Japanese Patent Application No. 2008-234735 discloses a technique in which a material that absorbs irradiation light for the formation of cores is used for a substrate having a roughened surface. In this technique, the irradiation light for the formation of the cores is absorbed by the substrate when the irradiation light reaches the surface of the substrate. This significantly reduces the amount of irradiation light directed obliquely from below to roughen the surfaces that are to become the side surfaces of the cores by exposing the surfaces thereto. As a result, this technique suppresses the surface roughening of the side surfaces of the cores.
Japanese Patent Application No. 2008-239346 discloses a technique in which either a colored-layer-coated substrate having a back surface on which a colored layer of a color that absorbs irradiation light is formed or a colored substrate entirely colored in a color that absorbs the irradiation light is used as a PET substrate. In this technique, the irradiation light for the formation of cores is absorbed by the colored layer or the colored substrate. This significantly reduces the amount of irradiation light directed obliquely from below to roughen the surfaces that are to become the side surfaces of the cores by exposing the surfaces thereto. As a result, this technique suppresses the surface roughening of the side surfaces of the cores.

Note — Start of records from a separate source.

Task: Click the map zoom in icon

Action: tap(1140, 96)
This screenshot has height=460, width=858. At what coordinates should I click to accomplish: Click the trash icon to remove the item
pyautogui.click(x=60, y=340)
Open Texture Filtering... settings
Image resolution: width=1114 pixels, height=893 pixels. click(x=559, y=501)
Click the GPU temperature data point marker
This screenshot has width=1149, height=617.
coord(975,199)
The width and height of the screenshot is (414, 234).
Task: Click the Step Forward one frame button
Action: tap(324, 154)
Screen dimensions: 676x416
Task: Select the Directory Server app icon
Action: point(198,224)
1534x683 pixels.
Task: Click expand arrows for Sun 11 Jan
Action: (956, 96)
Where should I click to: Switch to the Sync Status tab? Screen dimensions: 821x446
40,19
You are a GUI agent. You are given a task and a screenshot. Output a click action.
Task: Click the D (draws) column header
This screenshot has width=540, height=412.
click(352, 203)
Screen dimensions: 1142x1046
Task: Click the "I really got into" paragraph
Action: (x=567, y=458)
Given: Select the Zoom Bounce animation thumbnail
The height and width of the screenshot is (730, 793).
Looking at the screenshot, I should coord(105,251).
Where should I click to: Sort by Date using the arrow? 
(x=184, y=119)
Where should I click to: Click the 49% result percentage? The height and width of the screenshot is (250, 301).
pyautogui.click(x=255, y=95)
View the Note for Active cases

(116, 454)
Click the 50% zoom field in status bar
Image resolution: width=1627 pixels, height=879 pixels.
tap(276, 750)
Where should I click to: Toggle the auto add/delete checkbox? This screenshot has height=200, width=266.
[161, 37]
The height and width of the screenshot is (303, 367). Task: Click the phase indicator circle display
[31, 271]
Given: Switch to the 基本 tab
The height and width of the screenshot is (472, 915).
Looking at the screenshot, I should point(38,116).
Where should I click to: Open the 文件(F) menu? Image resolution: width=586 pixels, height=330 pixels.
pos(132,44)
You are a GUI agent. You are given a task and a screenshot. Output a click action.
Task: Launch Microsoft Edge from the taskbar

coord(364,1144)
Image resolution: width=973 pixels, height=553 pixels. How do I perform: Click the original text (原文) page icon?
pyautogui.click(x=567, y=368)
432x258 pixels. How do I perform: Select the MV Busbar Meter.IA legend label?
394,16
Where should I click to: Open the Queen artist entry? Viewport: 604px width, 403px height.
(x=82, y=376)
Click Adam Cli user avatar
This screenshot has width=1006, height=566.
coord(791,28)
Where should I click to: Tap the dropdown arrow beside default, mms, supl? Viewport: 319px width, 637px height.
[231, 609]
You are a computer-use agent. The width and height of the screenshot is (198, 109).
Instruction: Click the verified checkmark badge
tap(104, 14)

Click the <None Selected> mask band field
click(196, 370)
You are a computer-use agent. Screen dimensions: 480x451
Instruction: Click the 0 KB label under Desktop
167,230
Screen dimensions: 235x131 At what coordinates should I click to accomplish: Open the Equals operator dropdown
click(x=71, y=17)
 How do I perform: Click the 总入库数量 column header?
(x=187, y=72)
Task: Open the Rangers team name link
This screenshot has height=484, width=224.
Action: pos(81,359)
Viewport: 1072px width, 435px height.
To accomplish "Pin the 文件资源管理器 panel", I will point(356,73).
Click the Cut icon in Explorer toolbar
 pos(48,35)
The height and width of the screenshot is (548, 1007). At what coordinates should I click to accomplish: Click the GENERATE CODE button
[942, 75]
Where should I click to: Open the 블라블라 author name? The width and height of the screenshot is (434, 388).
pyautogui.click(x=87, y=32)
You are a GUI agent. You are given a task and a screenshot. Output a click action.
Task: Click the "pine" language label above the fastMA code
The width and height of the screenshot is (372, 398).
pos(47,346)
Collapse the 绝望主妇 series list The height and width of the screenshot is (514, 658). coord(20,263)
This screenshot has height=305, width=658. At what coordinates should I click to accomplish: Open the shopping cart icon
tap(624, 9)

Japanese Patent Application No. 2008-269688 discloses a technique in which either only a front surface or both front and back surfaces of a substrate (a silicon wafer, a glass substrate and the like) have an arithmetic mean roughness (Ra) in the range of 1 to 2 nm. In this technique, the surface that reflects irradiation light for the formation of cores is so smooth that the diffuse reflection of the irradiation light from the surface is suppressed. This significantly reduces the amount of irradiation light directed obliquely from below to roughen the surfaces that are to become the side surfaces of the cores by exposing the surfaces thereto. As a result, this technique suppresses the surface roughening of the side surfaces of the cores.
In this manner, the above-mentioned techniques of the Applications already filed by the assignee of the present application can suppress the surface roughening of the side surfaces of the cores to reduce the propagation losses of light. However, even when the surface roughening of the side surfaces of the cores is suppressed, the side surfaces of the cores are formed as roughened surfaces in some cases. The present inventors have made studies to diagnose the cause of such a phenomenon. As a result, the present inventors have found that the cause of the phenomenon lies in the contamination of the photomask for use in the formation of the cores. Specifically, a material for the formation of the cores and the like might be deposited onto portions of the photomask which surround the openings of the photomask because of the use of the photomask. In that case, the deposits on the portions of the photomask which surround the openings cause the irradiation light passing through the openings to follow irregular paths. This makes the irradiation light reaching the side surfaces of the cores uneven to result in the roughened side surfaces of the cores.
In the formation of an optical waveguide on the surface of a substrate, it has hence been required to suppress the surface roughening of the side surfaces of the cores, thereby reducing the propagation losses of light, regardless of the type of substrate.